[Stored records]
======

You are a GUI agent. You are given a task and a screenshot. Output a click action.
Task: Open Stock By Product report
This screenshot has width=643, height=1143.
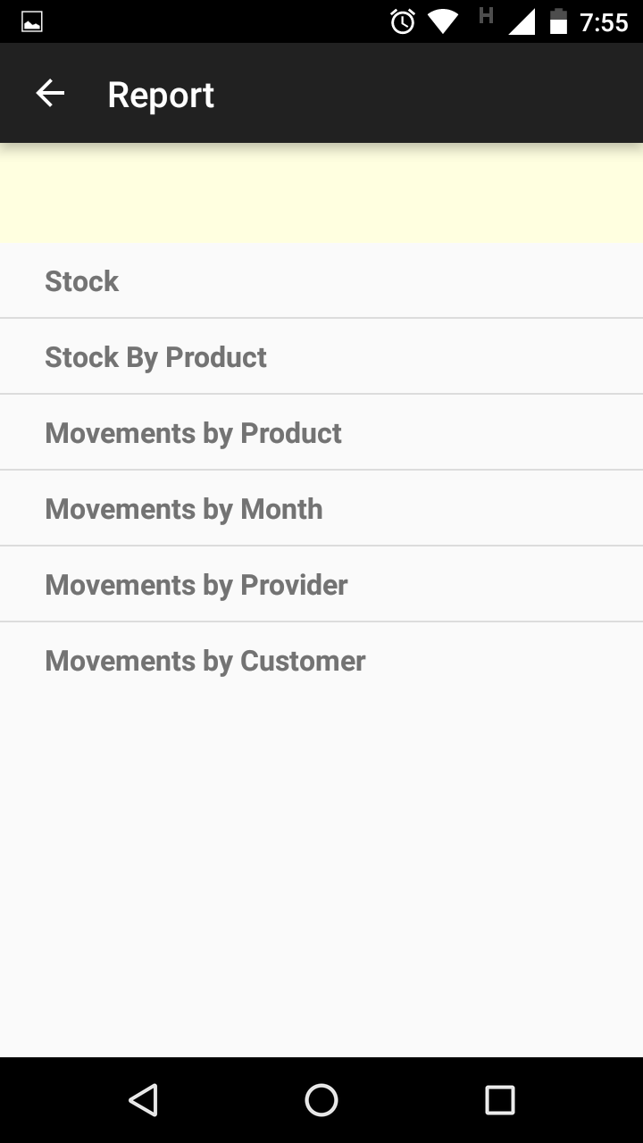(322, 356)
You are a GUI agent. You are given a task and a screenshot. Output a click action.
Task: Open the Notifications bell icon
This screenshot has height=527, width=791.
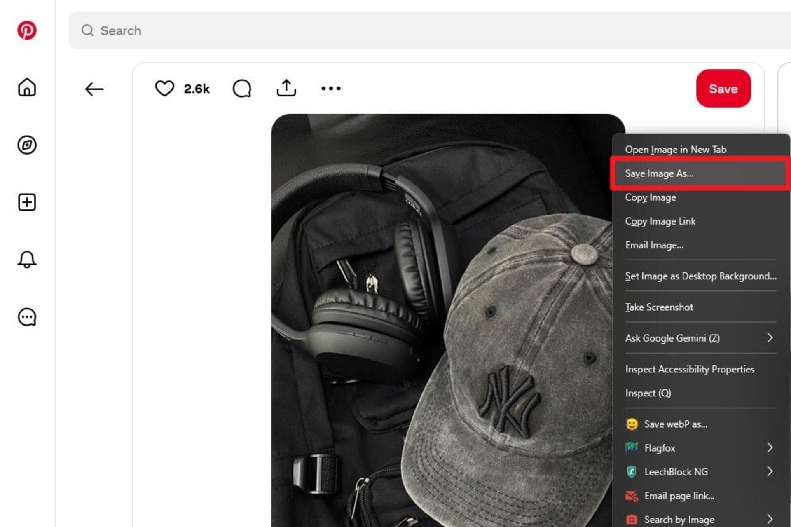coord(27,260)
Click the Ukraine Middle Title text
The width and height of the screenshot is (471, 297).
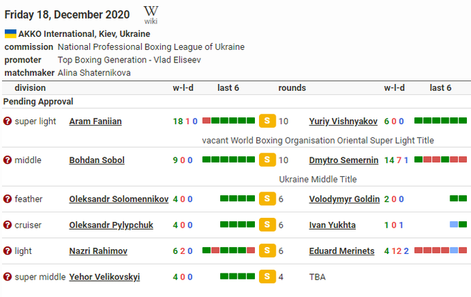coord(317,179)
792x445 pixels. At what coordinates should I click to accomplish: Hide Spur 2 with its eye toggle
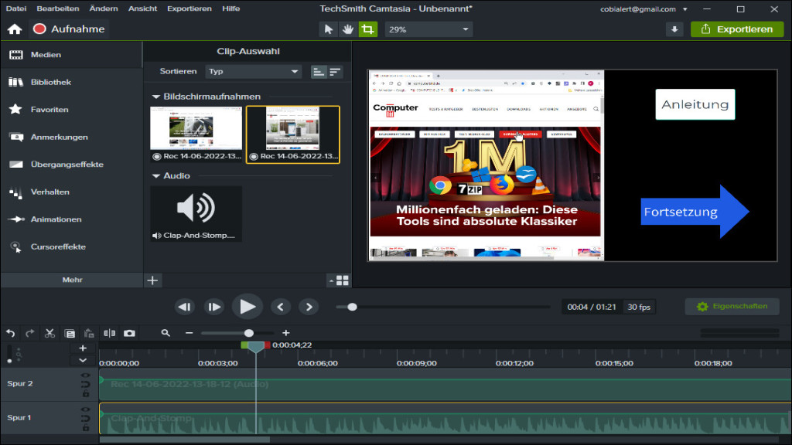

======

-- TASK OBJECTIVE --
Start with the line that holds "Task: Open Stock By Product report" and retype each line through the last one in the data, exactly and without pictures.

-- EXERCISE RESPONSE --
Task: Open Stock By Product report
This screenshot has width=643, height=1143.
(322, 356)
You are a GUI agent. You are given a task and a screenshot. Output a click action.
Task: Open the Notifications bell icon
This screenshot has height=527, width=791.
coord(27,260)
Click the Ukraine Middle Title text
The width and height of the screenshot is (471, 297).
coord(317,179)
792x445 pixels. At what coordinates should I click to accomplish: Hide Spur 2 with its eye toggle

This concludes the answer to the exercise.